Bradford Council could be forced to fork out more than £200,000 if a planning inspector overturns their decision to refuse a wind turbine.

Brendan Hudson is appealing the decision made in November to refuse an 18-metre high wind turbine on farmland in High Eldwick.

He already has permission for a 15-metre high turbine on the greenbelt site at Ramsgill, off Otley Road, dating back to 2010, but applied to replace this with a larger one that would generate more electricity.

Planning officers had backed the application, believing the difference of three metres in height to be negligible to the surrounding landscape.

But there were several local objections, and in November the Council’s Keighley and Shipley planning committee threw out his application. They said there was not enough evidence to justify the additional height and that the larger turbine could spook horses that are ridden nearby.

Mr Hudson has now appealed their decision and claims the committee of acting unacceptably and questions whether they even read his application.

In the appeal he claims that if the turbine were approved when the plans were first submitted, it would have made him £1,160,000 over the next 20 years.

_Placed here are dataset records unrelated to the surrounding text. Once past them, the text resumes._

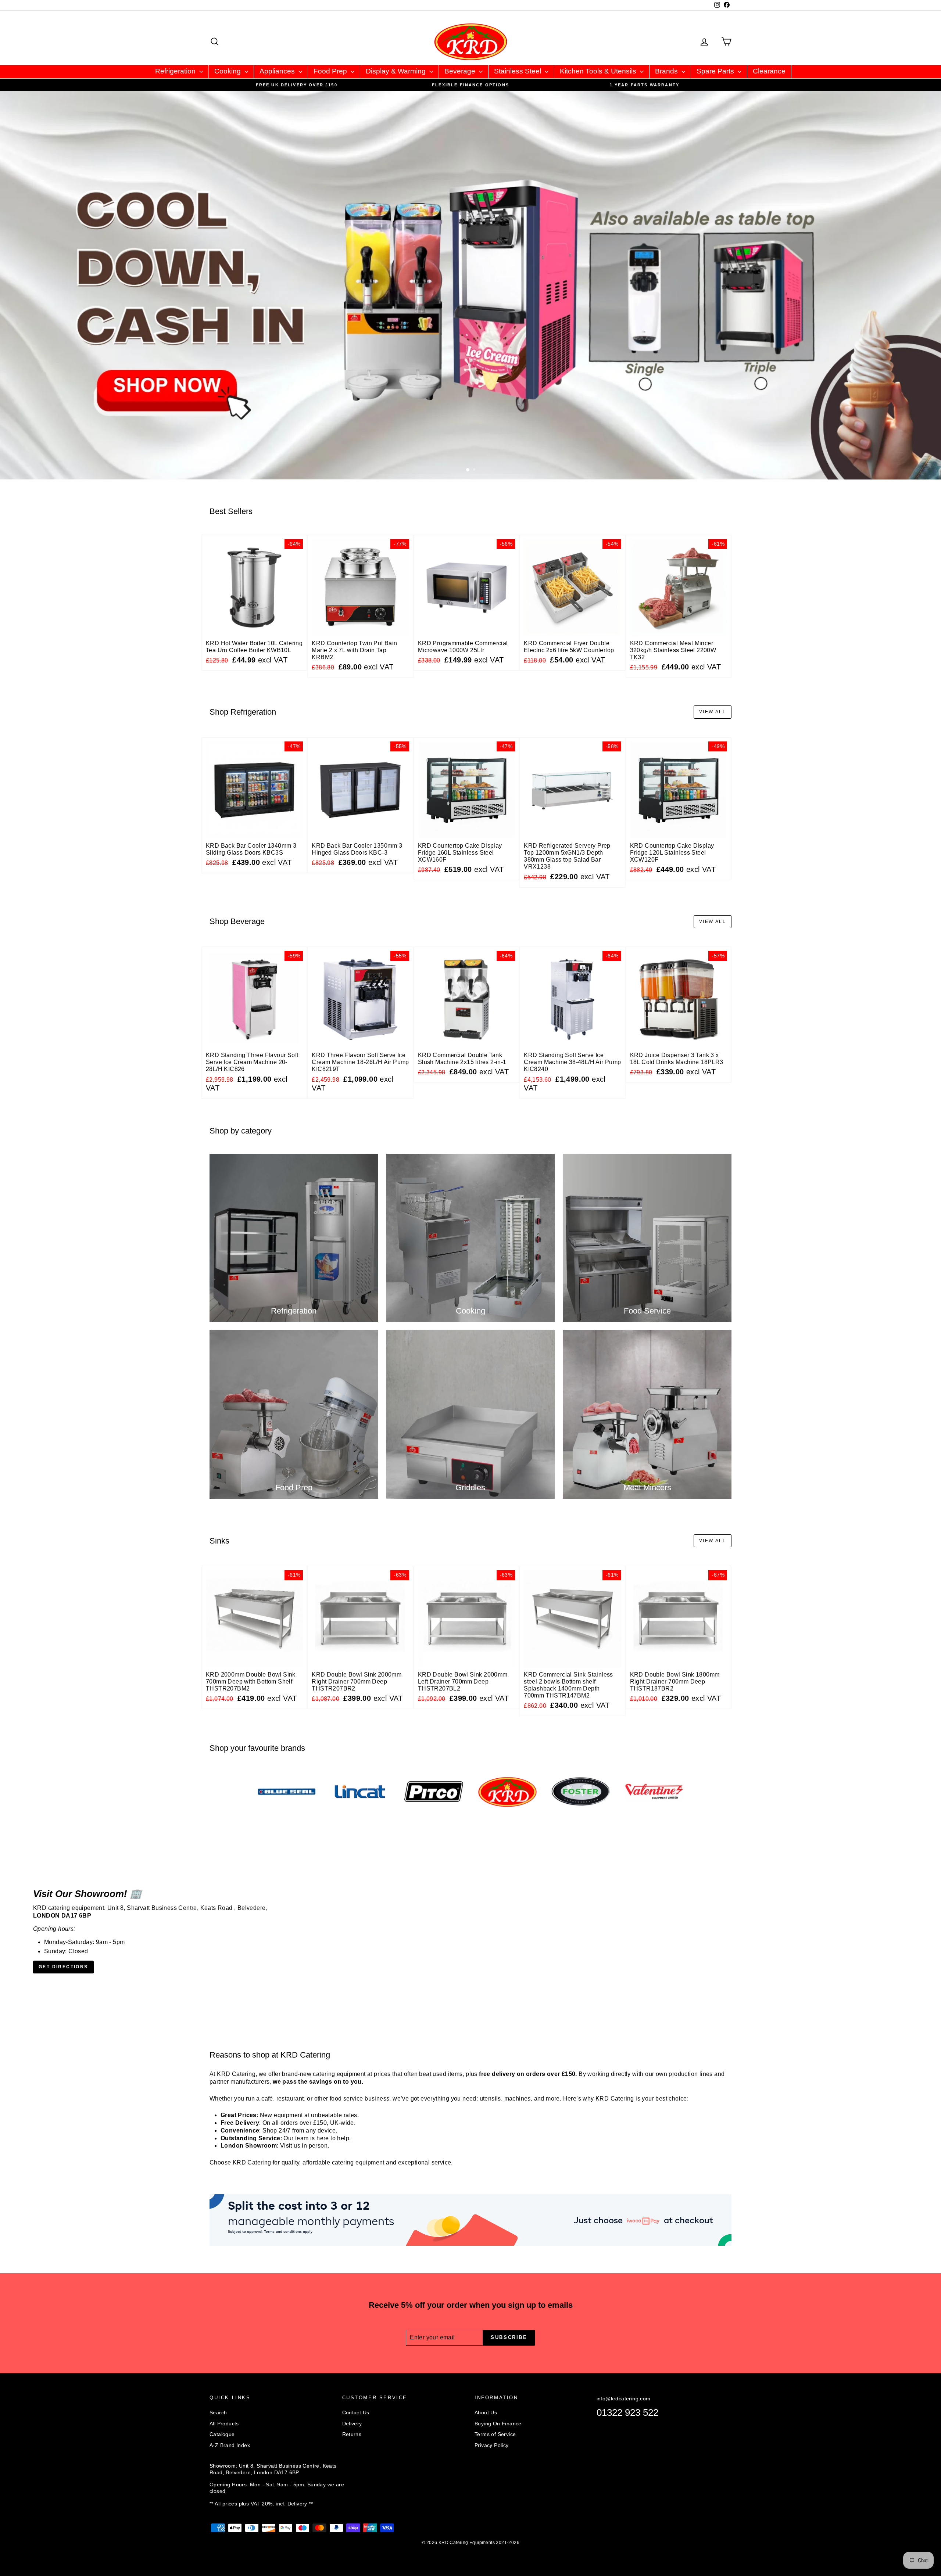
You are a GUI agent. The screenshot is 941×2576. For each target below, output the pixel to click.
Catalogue (222, 2434)
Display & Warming (396, 71)
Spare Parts (716, 71)
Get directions (63, 1966)
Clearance (769, 71)
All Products (224, 2423)
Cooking (228, 71)
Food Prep (331, 71)
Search (218, 2412)
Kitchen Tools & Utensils (599, 71)
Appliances (278, 71)
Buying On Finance (498, 2423)
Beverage (460, 71)
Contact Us (355, 2412)
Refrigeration (176, 71)
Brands (667, 71)
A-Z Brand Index (230, 2445)
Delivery (352, 2423)
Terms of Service (495, 2434)
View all (712, 711)
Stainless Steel (518, 71)
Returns (352, 2434)
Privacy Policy (492, 2445)
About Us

But in December the feed-in tariff rate dropped from 25.4 pence per KWH to 21 pence. Even if he wins the appeal, the turbine will bring in £200,991 less than if he had registered it last year.

His appeal, lodged by Ilkley-based Paralegal Services, says: “We note that this was a local committee of councillors from Keighley and Shipley, and not a full committee of Bradford Metropolitan Council.

“The planning committee have not behaved in an acceptable or reasonable way to the extent that, by refusing the application, they have caused the applicant to suffer a reduction in the income he would have received from the installation.

“The reasons that have been cited for refusal clearly demonstrate that the members of the committee failed to either read or properly digest the information that accompanied the application.”

Councillor Doreen Lee, chair of the committee, said council legal officers attend each planning meeting, and would have stepped in if there were any wrongdoing by councillors.

The appeal will be decided by a Government planning inspector in the coming months.

Nobody at Bradford Council was available for comment when contacted by the Telegraph & Argus yesterday.